WHAT IS BEING ASKED: Output begins at the line with "392x221 pixels. How" and ends at the last line of the records below. Copy each line in that span exactly, and leave out pictures.
===
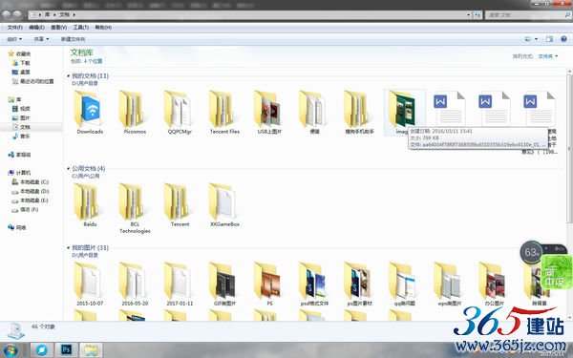Screen dimensions: 573x358
Task: Collapse the 我的图片 (31) group
Action: 69,247
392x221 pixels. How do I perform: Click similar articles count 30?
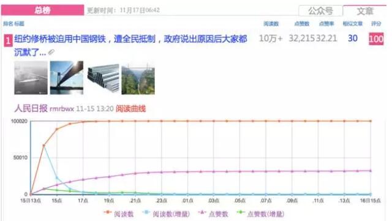pyautogui.click(x=353, y=38)
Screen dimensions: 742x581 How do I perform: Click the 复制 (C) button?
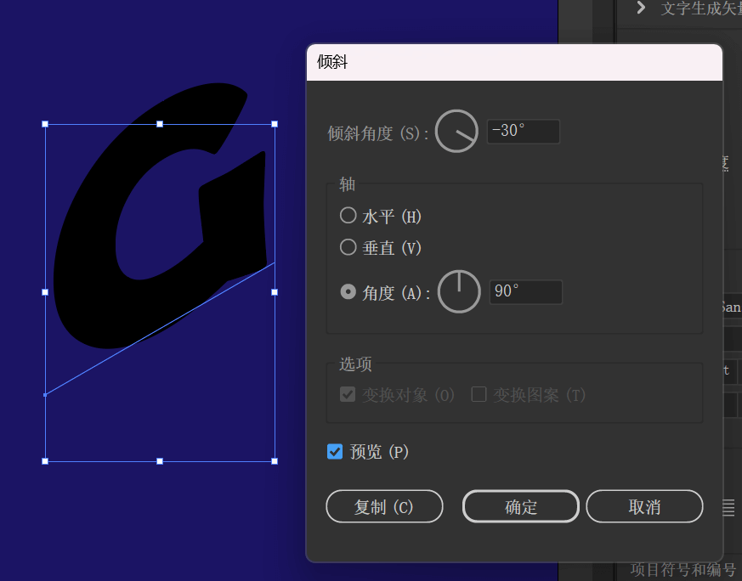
===
WRITTEN SOLUTION:
392x221 pixels. How do I perform: Click similar articles count 30?
pyautogui.click(x=353, y=38)
Screen dimensions: 742x581 How do I perform: Click the 复制 (C) button?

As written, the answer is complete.